This suggestion may be a bit un-Arc, but I'd prefer a "with-infix" macro implementing a well-defined sub-language than I would some kind of integration into the reader. An optional precedence list arg might be a good idea.

The problem there is, of course, that the s-exprs generated by the macro are essentially a black box, but in my thinking, if infix is being used minimally and purely for convenience's sake, it isn't necessary to make those s-exprs accessible to other macros (right?...).

-----

6 points by cadaver 6493 days ago | link

This is just a random thought of a noob: You can already use pairs, strings, hashtables in functional position, could this not be exploited likewise for numbers?

From the arc source: ... ((string? fn) (string-ref fn (car args))) ...

for numbers: ((number? fn) (apply (car args) fn (cdr args)))

You wouldn't have precedence, but it would work well with prefix notation since, if you make a mistake and use infix notation in a prefix expression, e.g. (+ 1 * 2 3), an error would be signalled.

-----

4 points by eds 6491 days ago | link

I like this idea, because it doesn't involves special meaning of braces or Algol-style function calls.
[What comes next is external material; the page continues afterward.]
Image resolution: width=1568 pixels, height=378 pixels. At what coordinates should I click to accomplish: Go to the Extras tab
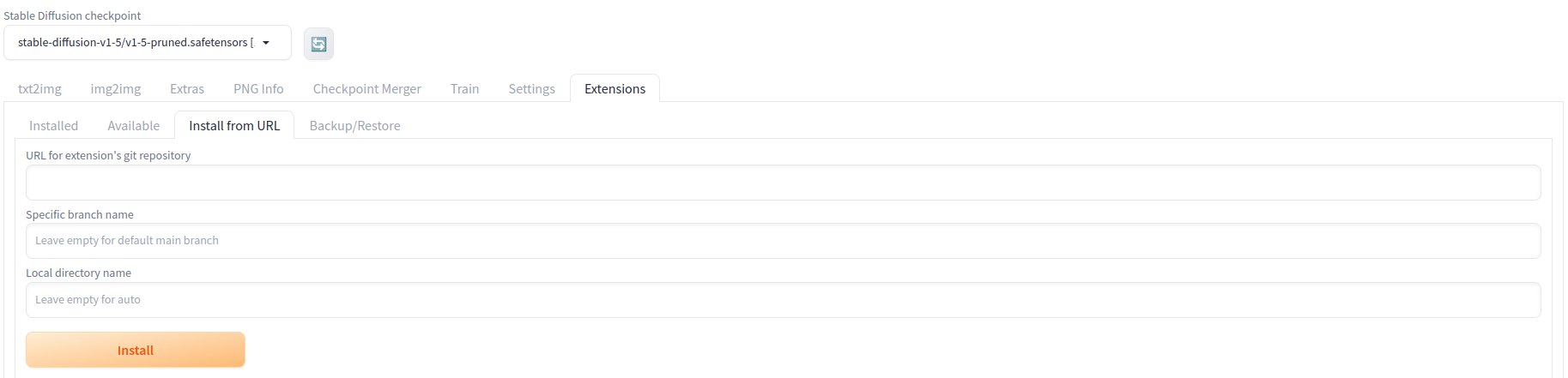pos(187,89)
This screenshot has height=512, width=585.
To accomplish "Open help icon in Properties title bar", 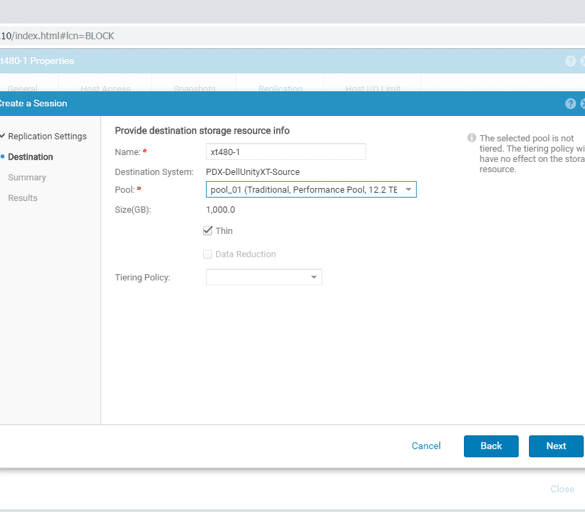I will coord(570,61).
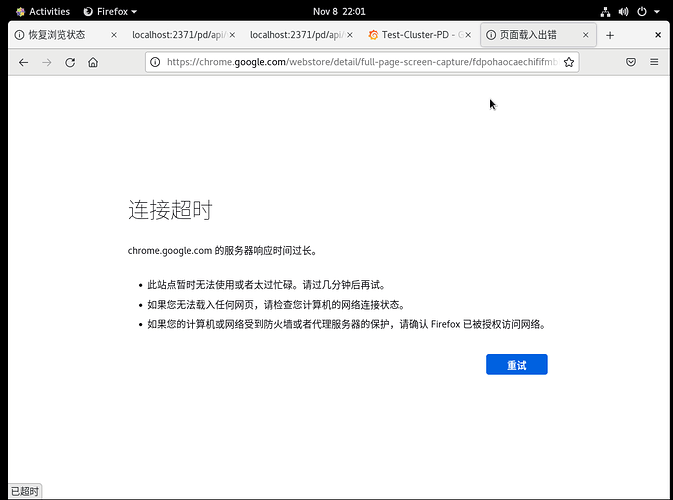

I just prefer

  (2 + (3 * (sqrt 4)))

  {2 + {3 * sqrt(4)}}

but maybe this is just me. You could even add a fancy analysis function to do precedence which would allow things like

  (2 + 3 * (sqrt 4))

Maybe I am missing something that would create difficulties for this system, but I tried the modification suggested above and it actually worked, so I am inclined to think this could be a good way to implement infix math.

-----

3 points by cadaver 6491 days ago | link

I thought about this a little bit and I suppose the simple way would be to determine precedence based on the particular functions the symbols are bound to, rather than on the symbols themselves. But wouldn't you really want symbol precedence?

-----

2 points by almkglor 6493 days ago | link

You might be interested in our discussions on readable-discuss@lists.sourceforge.net . We've been discussing such things for quite some time now.

http://www.mail-archive.com/readable-discuss@lists.sourcefor... http://dir.gmane.org/gmane.lisp.readable-lisp

In particular, you might be interested in my discussion of the fictional language "Stutter":

http://www.mail-archive.com/readable-discuss@lists.sourcefor...

-----

1 point by mdemare 6493 days ago | link

How about a much simpler and less intrusive method? Add a reader method for curly brackets that switches the first and the second argument around. So:

    (a b c) = {b a c}

That means you can write a C-style expression such as this one:

    (f(x) + g(y)) * h(z)

either prefix-wise:

    (* (+ (f x) (g y)) (h z))

or infix-wise:

    {{(f x) + (g y)} * (h z)}

It doesn't give you precedence; worse, you cannot omit any brackets. But it does give you infix, and it's completely optional, and trivial to understand or implement.

-----

4 points by gmlk 6493 days ago | link

I think the + in arc is not a +, it is a ∑

The + and others are special binary cases for a more generic function.

-----

1 point by dreeves 6492 days ago | link

For those saying "but! but! macros!" please read section 7 of http://www.paulgraham.com/popular.html

This is about syntactic sugar only. Everything is still s-expressions underneath.

I don't know the right way to do this yet (mathematica is the best way I've seen so far) but one thing I'd like to implore Paul to do:

Forbid all special characters in symbol names. Nice as they are, they will be more valuable as syntactic sugar.

(Parting thought:

  x*2+7 - f(5/2,y+8)

  (- (+ (* x 2) 7) (f (/ 5 2) (+ y 8)))

)

-----

2 points by stefano 6493 days ago | link

Using M-expressions would reduce the regularity of Lisp, IMO. But mathematical expressions are more readable with infix notation. I think it would be nice to be able to say (math 8+9(sqrt 67)) instead of (+ 8 ( 9 (sqrt 67))).

-----